In which I wrap up September
(1) Things which I have read and enjoyed.It’s been a good month in the book department. I read William Finnegan’s Barbarian Days (which won the 2016 Pulitzer for Biography or Autobiography, if you are interested in awards) and it was just wonderful and beautiful and mesmerising and other really really good words. Finnegan manages to make it possible for his readers to fall into a culture and a language and understand it without ever going for a lowest common denominator.
Then I read Daniel Mendelsund’s What We See When We Read, which I picked up on a tip from @robotnic. It’s about how we visualise things as we read and really makes you think about whether you see the things you think you saw when you read a book. Because Mendelsund’s an art director and book cover designer you get a really smart, slightly different take on how we read - and it’s amazingly illustrated
Book club book this month was Among the Ten Thousand Things by Julia Pierpont. It came with nice blurbs from Jonathan Safran Foer, which made me suspicious of it because I’m a terrible person like that. It was totally fine, and very easy to read, but so absolutely unremarkable that I had to google the name of the title just now.
Back on track with the latest China Miéville, This Census Taker - another weird, eerie, beautiful thing, and one that I probably need to read about five more times to really begin to understand. And then finally to Colson Whitehead’s The Intuitionist, after which I am truly ready to declare Whitehead my new favourite novelist and head off to stock up on all of his back catalogue. This was his first novel and it’s a little more raw and a little less subtle than Underground Railroad, but it’s still so smart in its premise and engaging in its lead character, Lila Mae that it barrels through its first-time-outness.
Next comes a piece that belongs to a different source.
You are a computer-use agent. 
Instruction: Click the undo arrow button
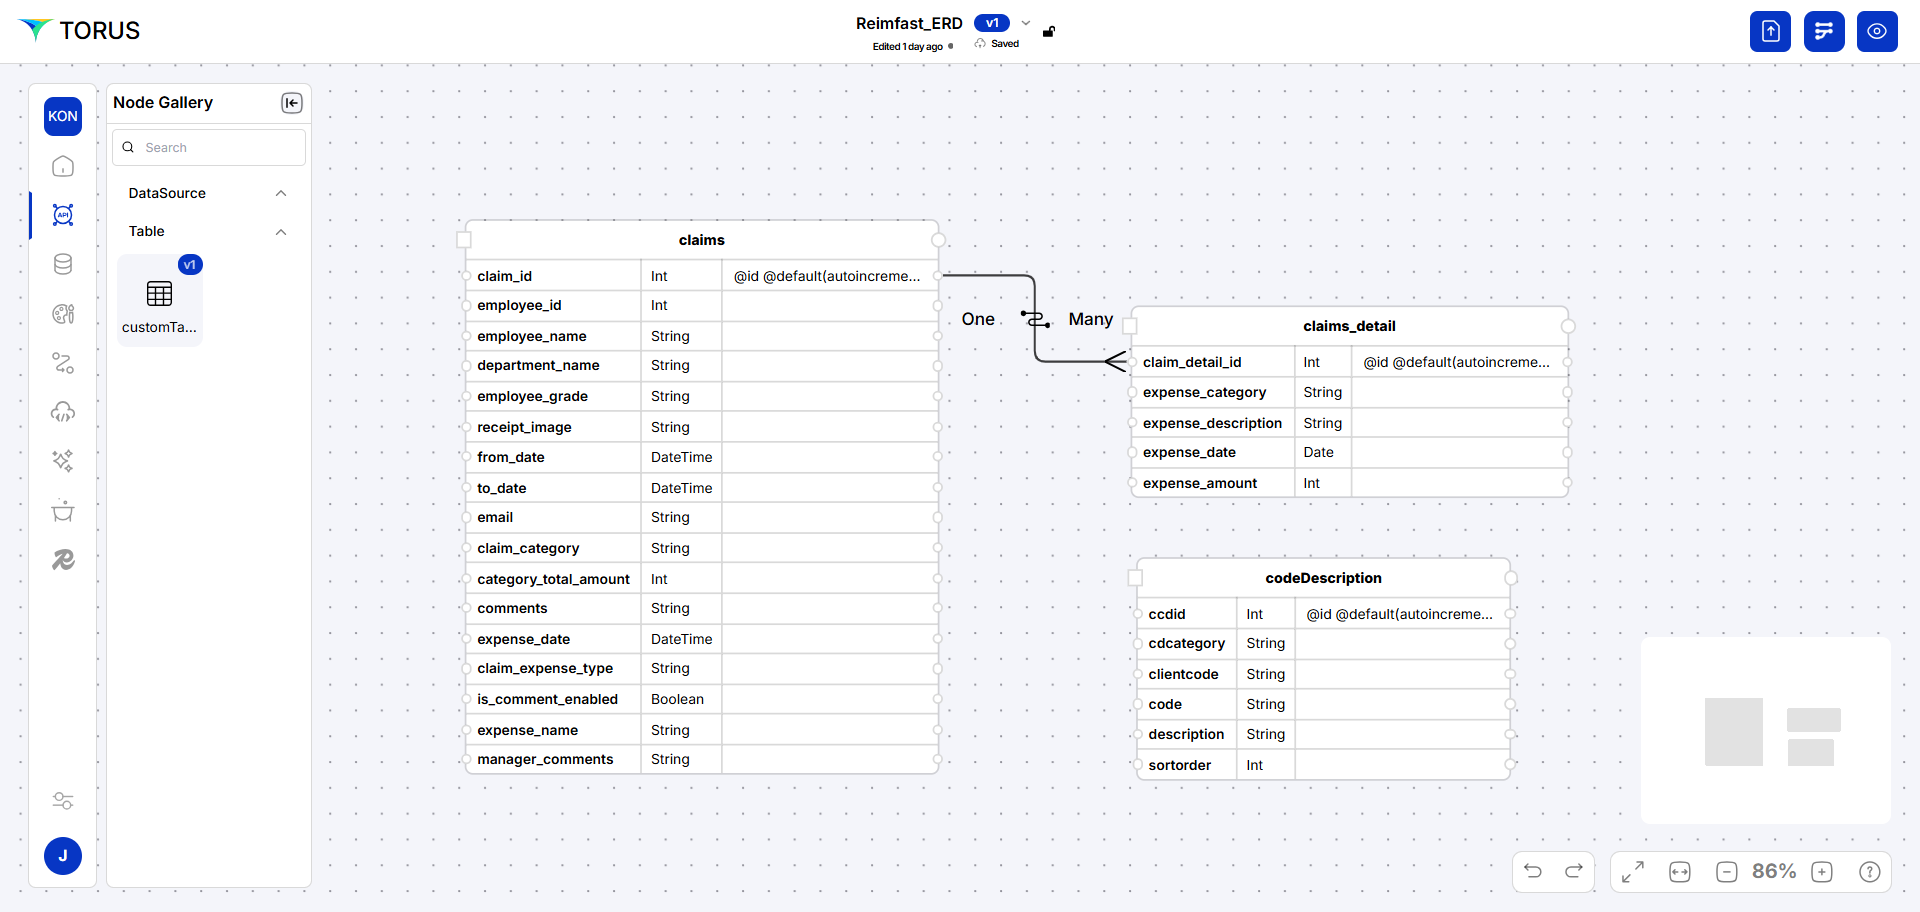point(1533,871)
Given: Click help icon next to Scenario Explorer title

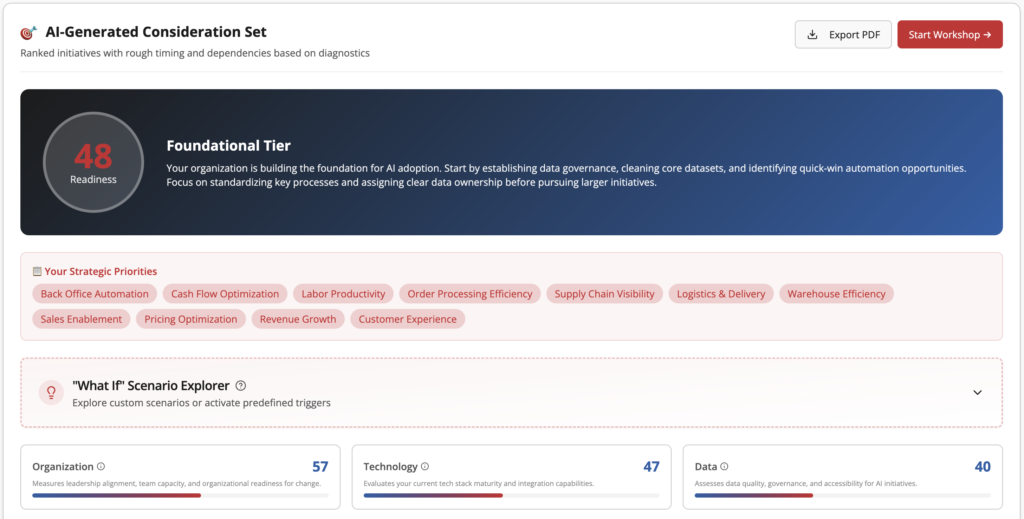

It reminded me a little bit of The Man in the High Castle in its tone and in its speculation about things that could change the world as we know it.
(2) Things which I have watched and enjoyed I saw The BFG and while I thought some of it was really good (mostly Mark Rylance), it just made me long for the old, animated version, and a slightly less twee ending. I should know better with Spielberg though.
Better was Anthropoid, about the attempt to assassinate Heydrich in Prague in World War II. It could have been just another war drama, but at its heart it wanted to ask a really important question about actions and consequences and then not answer it for the audience. Gosh, but I’m a sucker for a film that treats its audience like they have brains.
And finally, I saw The Girl with all the Gifts, which is really great. I’d read the book, but I hadn’t realised that the author had written the screenplay at the same time - so it’s not so much an adaptation as a parallel version. I really enjoyed the book, but probably wouldn’t re-read it. The film I will absolutely re-watch, probably in a double bill with 28 Days Later. It’s very tight and very tense, even if you know what is going to happen, and is an incredible piece of work on a very small budget.
(3) Things which I wrote Just the one post, on the weirdness that is attending The Last Night of the Proms. Spoiler, it’s a really weird experience.
(4) A photo from the month gone by Queuing for The Last Night of the Proms was a damp affair…
(5) In the pile for October Well, I’ve just gone and ordered nearly all of Colson Whitehead’s back catalogue, so there’s that pile of books coming… Other than that, I’m reading Do Not Say We Have Nothing by Madeleine Thien for book club, and the new Margaret Atwood, Hag Seed, which comes out this week. It’s a retelling of The Tempest so I am super-excited about that. Finally, I have both The Missing of the Somme (Geoff Dyer) and The World of Yesterday (Stefan Zweig) in my non-fiction TBR pile.